START Data for analysis

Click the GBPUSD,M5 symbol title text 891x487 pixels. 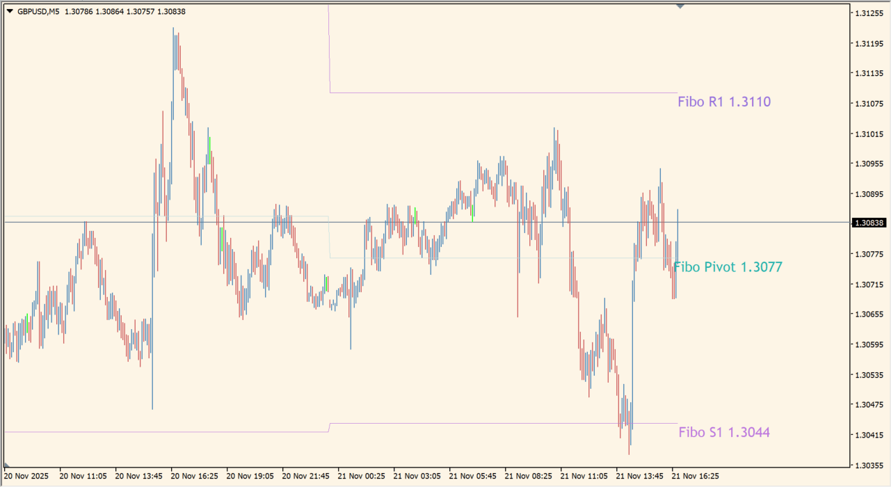pos(39,11)
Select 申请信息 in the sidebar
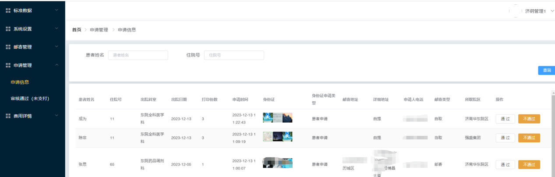 (x=20, y=82)
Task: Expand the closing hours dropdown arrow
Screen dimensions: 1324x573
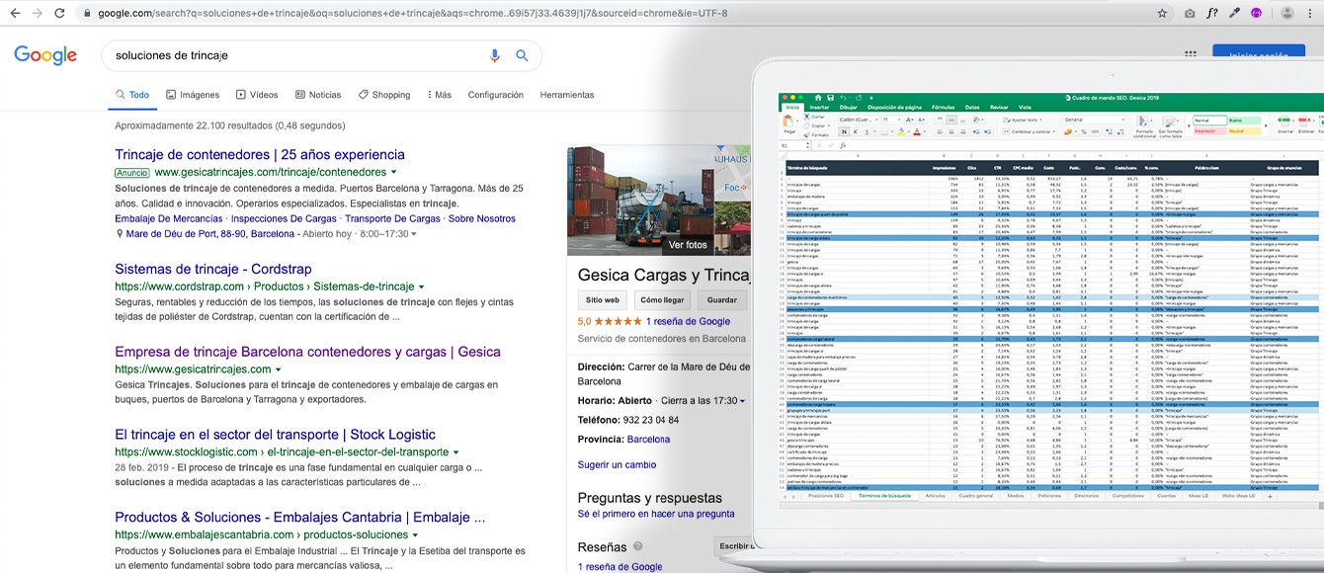Action: point(742,401)
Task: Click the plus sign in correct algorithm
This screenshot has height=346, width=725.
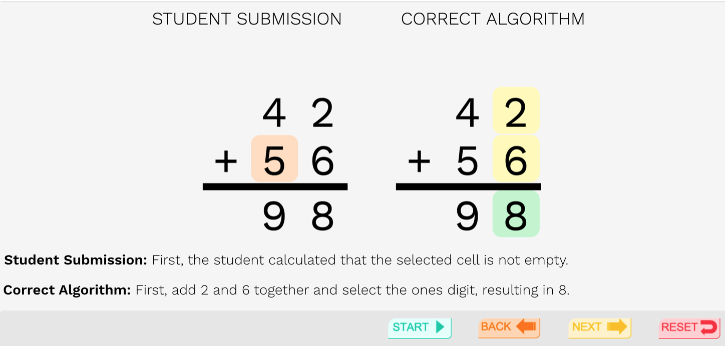Action: tap(419, 161)
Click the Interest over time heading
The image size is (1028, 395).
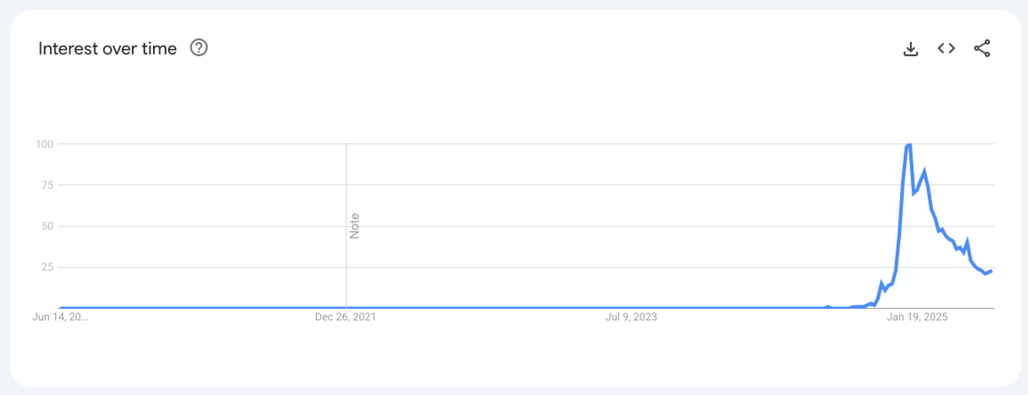(x=107, y=49)
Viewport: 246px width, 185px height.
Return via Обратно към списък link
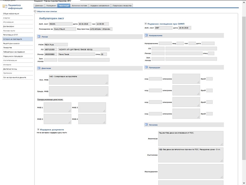pos(45,11)
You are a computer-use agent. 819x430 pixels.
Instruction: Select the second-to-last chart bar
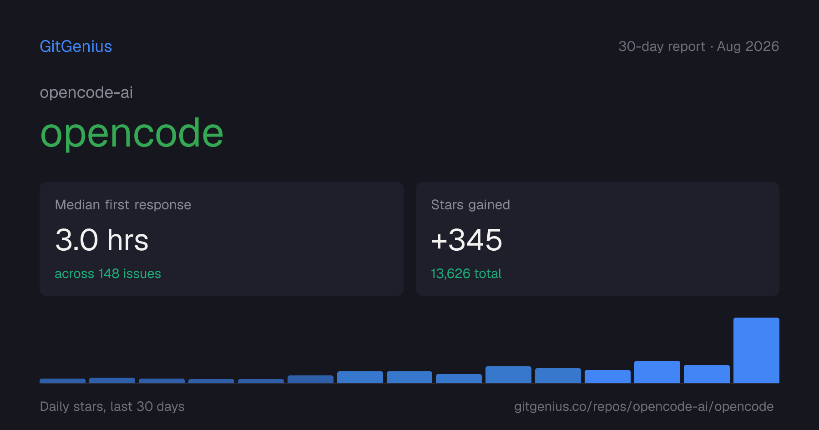[707, 374]
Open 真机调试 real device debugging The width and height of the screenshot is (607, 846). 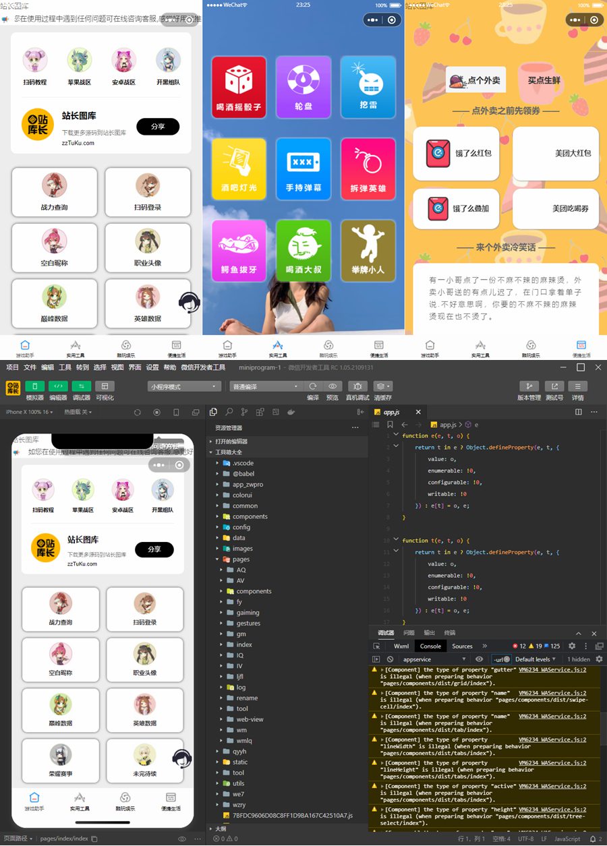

END Data for analysis

Return word for word the line bearing "Click the Interest over time heading" and every later line of the entries, but none of the pictures.

Click the Interest over time heading
The image size is (1028, 395).
(x=107, y=49)
Viewport: 246px width, 185px height.
Return via Обратно към списък link
pos(45,11)
You are a computer-use agent. 819x430 pixels.
Instruction: Select the second-to-last chart bar
[707, 374]
Open 真机调试 real device debugging The width and height of the screenshot is (607, 846). 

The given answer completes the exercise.